Kyooma argues that although Dr Musenero indicated that preclinical trials in ordinary mice had been completed, and in the final stages of data analysis, her conclusion that the vaccine was safe and had elicited a strong immune response was premature since data analysis was still ongoing. The committee recommends that candidate vaccines should be expeditiously patented and preclinical studies should be concluded so as to ascertain their efficacy.

In regard to the second candidate vaccine - the Novel Adenovector, MPs recommend that the Auditor General assesses whether it has indeed been isolated. While appearing before the committee, Minister Musenero indicated that this vaccine had been developed, entered the patenting pipeline and is undergoing preclinical animal studies in mice.

Kyooma says that if this is ascertained, further funding support should be given to Uganda Virus Research Institute - UVRI to enable progress to preclinical and clinical trials. This vaccine is based on the human adenovirus 5 (Ad5), the same platform which was used for developing AstraZeneca and Johnson & Johnson vaccines. It involves modifying viral vectors that generate immune responses.

The third vaccine project- the inactivated COVID-19 vaccine involves killing disease-carrying viruses using chemicals, heat and radiation and the resultant vaccine is used to trigger an immune response.

“The Committee was informed that as of March 2022, samples for the vaccine had been collected, isolated and expanded to prepare bulk stocks. The stocks were then inactivated and were in pre-clinical trials.
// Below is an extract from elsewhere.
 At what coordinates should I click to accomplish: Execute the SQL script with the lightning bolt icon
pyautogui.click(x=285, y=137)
Further, the scientists' presentations reported that preclinical studies were on course, and were expected to continue up to the end of 2022,” Kyooma says.
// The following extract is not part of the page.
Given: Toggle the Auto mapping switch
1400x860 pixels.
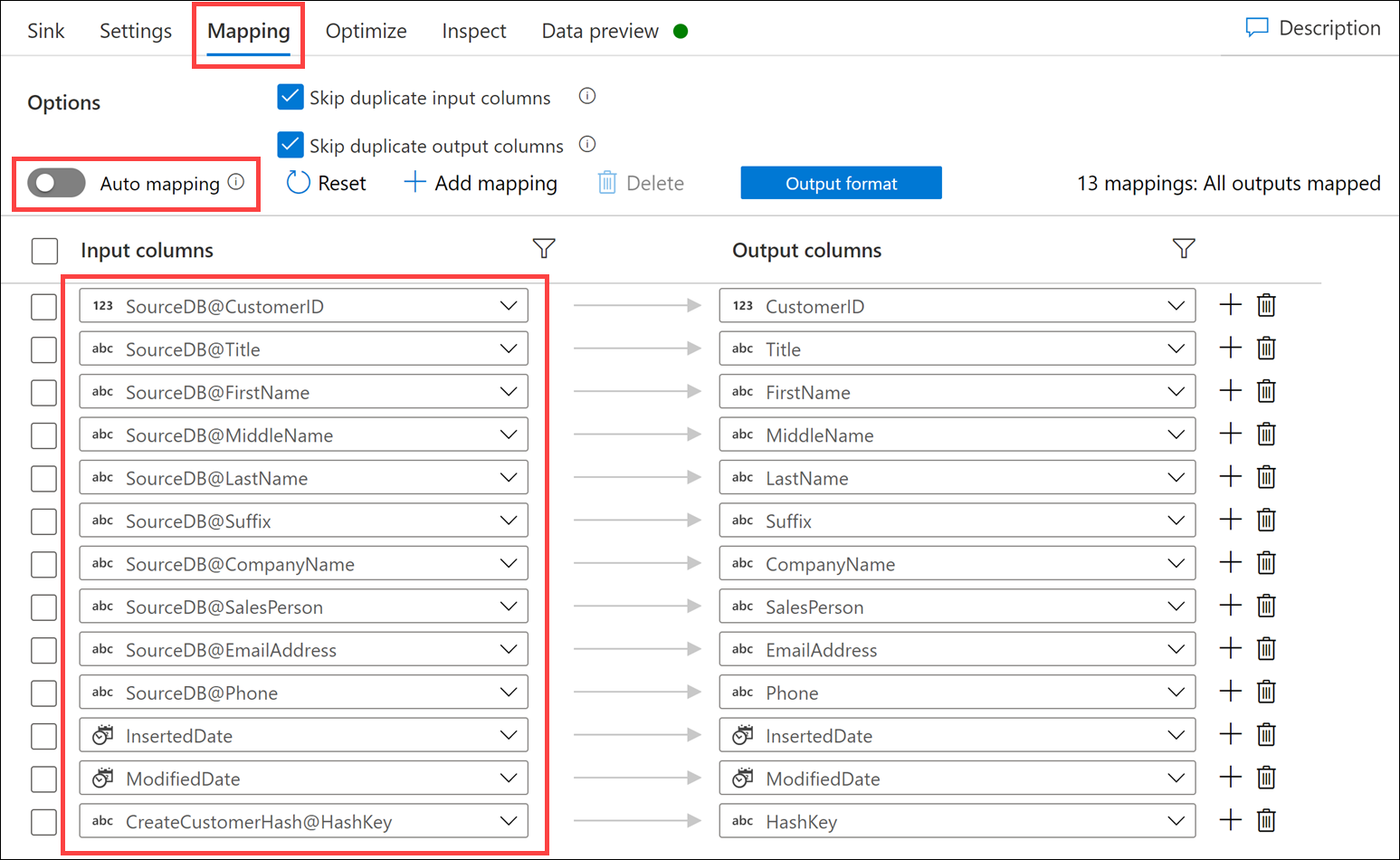Looking at the screenshot, I should (56, 183).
The MPs now want expeditious preclinical and clinical studies for this vaccine, upon which, approvals from the National Drug Authority -NDA should be acquired and then pre-qualification exercise fast-tracked with the World Health Organisation-WHO.
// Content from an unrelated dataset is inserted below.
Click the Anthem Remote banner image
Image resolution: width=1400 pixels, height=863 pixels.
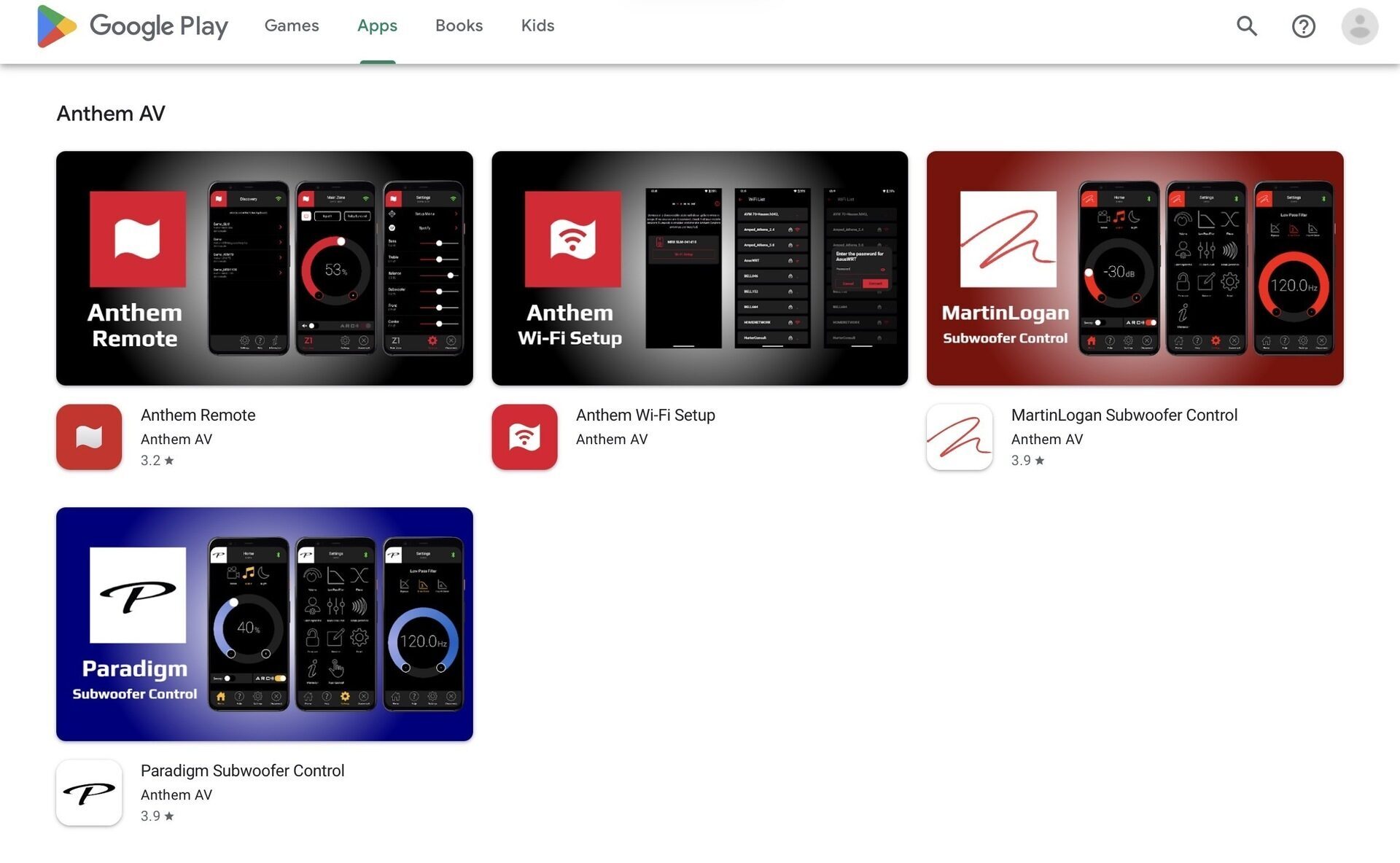[264, 268]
According to WHO, once a vaccine has reached the pre-approval stage following clinical trials, it is assessed by the relevant regulatory body for compliance with quality, safety and efficacy criteria.

Following regulatory approval, manufacturers can then submit a vaccine to the WHO for prequalification; an assessment process that ensures quality, safety and efficacy which helps the United Nations -UN and other international procurement organizations determine the suitability of a vaccine.

Once a vaccine is authorized, manufacturing begins to scale up. According to the World Health Organization (WHO), approximately 7 per cent of vaccines proceed to clinical stages and of these, only 20 per cent have a chance of success. The WHO estimates that the whole process, from preclinical trial to manufacture, may take up to a decade to complete.